According to expectations, that photon should always be left-handed: consistent with how we expect parity to work (and be violated for the weak interactions) in the Standard Model. But if the photon is even sometimes allowed to be right-handed, we could find another crack in our current understanding of physics. Certain predicted decays could:
- show a surprising photon polarization,
- have different rates over what was predicted,
- or could show a charge-parity (CP) asymmetry.
The LHCb collaboration at CERN is the best place on Earth to study this possibility, and they’ve just placed the strongest constraint ever on the absence of right-handed photons. If the graph, below, ever improves to the point where the central point, (0,0), is excluded, that would mean we’ve discovered new physics.
It’s eminently true that we can describe the Universe as being perfectly symmetric between mirror-reflections, replacing particles with antiparticles, and interactions going forwards or backwards in time, for every force and interaction that we know of, except one. In the weak interactions and the weak interactions alone, however, none of these symmetries are conserved.
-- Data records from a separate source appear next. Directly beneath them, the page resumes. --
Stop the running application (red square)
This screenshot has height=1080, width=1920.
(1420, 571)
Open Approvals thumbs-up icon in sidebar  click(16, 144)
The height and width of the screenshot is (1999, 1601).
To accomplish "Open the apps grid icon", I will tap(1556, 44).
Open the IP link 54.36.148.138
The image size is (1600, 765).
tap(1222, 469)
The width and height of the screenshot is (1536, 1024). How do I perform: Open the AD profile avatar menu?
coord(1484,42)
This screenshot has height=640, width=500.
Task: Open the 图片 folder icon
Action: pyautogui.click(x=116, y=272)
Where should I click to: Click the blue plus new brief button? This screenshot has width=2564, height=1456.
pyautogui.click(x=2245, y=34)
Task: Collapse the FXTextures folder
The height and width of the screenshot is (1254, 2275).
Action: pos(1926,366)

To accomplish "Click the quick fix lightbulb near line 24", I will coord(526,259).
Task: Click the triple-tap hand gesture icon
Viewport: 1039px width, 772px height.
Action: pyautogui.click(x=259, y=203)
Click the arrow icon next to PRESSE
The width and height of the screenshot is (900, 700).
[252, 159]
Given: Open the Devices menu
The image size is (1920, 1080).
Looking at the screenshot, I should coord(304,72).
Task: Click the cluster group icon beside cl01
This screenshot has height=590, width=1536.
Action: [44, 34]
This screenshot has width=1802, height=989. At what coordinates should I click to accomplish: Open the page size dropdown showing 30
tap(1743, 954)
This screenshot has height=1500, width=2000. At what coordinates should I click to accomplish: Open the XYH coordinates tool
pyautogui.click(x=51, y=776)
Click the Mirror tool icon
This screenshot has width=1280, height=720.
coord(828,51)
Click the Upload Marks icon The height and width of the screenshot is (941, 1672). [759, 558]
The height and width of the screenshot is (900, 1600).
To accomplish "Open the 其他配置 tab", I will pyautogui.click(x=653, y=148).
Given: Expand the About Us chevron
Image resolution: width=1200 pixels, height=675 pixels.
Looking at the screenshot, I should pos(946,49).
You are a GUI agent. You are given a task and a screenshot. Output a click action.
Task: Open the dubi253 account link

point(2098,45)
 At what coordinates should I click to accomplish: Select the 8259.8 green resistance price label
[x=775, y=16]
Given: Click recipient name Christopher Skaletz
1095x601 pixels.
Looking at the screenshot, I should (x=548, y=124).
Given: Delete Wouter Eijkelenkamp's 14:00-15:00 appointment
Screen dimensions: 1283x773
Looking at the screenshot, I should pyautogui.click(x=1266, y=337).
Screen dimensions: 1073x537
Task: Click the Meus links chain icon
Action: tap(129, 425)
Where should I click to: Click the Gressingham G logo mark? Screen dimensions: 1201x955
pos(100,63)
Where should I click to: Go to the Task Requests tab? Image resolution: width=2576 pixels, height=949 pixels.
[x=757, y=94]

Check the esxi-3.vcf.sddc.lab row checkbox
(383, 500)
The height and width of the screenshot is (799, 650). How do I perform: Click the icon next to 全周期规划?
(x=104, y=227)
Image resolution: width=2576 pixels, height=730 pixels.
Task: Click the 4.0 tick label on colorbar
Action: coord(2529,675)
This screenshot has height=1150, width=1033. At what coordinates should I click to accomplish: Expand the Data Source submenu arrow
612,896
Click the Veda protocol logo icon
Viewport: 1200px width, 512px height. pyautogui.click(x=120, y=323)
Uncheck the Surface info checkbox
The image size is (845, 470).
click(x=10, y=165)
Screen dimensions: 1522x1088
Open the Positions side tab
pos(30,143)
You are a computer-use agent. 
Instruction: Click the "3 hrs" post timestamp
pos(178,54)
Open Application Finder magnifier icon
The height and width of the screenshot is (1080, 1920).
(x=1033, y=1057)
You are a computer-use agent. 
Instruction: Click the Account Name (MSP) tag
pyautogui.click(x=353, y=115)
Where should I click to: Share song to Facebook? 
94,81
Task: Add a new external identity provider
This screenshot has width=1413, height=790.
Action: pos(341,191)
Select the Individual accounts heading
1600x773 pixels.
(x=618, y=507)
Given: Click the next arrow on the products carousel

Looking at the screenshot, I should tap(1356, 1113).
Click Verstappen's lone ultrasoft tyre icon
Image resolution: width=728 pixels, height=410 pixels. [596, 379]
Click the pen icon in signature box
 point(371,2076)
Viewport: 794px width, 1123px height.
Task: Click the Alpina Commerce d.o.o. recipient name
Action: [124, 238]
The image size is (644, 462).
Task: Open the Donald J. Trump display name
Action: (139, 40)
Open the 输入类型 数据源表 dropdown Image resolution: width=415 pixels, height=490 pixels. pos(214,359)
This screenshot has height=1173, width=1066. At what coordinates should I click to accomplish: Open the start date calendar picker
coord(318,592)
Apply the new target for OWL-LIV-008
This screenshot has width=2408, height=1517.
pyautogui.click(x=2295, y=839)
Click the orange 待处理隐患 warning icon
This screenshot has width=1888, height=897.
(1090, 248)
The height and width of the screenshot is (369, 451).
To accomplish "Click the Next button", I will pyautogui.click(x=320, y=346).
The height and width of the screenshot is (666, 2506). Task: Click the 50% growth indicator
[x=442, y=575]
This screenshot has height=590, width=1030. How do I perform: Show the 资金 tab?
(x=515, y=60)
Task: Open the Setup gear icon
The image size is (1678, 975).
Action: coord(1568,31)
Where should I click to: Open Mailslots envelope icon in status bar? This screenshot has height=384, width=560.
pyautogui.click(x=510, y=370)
As far as the weak interactions are concerned, every measurement we’ve ever made shows that Pauli would still be in disbelief today: more than 60 years after parity violation was first discovered, the weak interaction has still been shown to couple exclusively to left-handed particles.
Because neutrinos have mass, one of the most remarkable experiments to perform would be to travel extremely close to the speed of light: overtaking a left-handed neutrino so that its spin would appear to reverse from your perspective. Would it suddenly display the properties of a right-handed antineutrino? Would it be right-handed, but still behave as a neutrino? Whatever its characteristics, it might reveal new information about the fundamental nature of our Universe. Until that day arrives, indirect measurements — such as the ones happening at CERN and the searches for neutrinoless double beta decay — will be our best opportunity for discovering whether our Universe isn’t as left-handed as we presently think.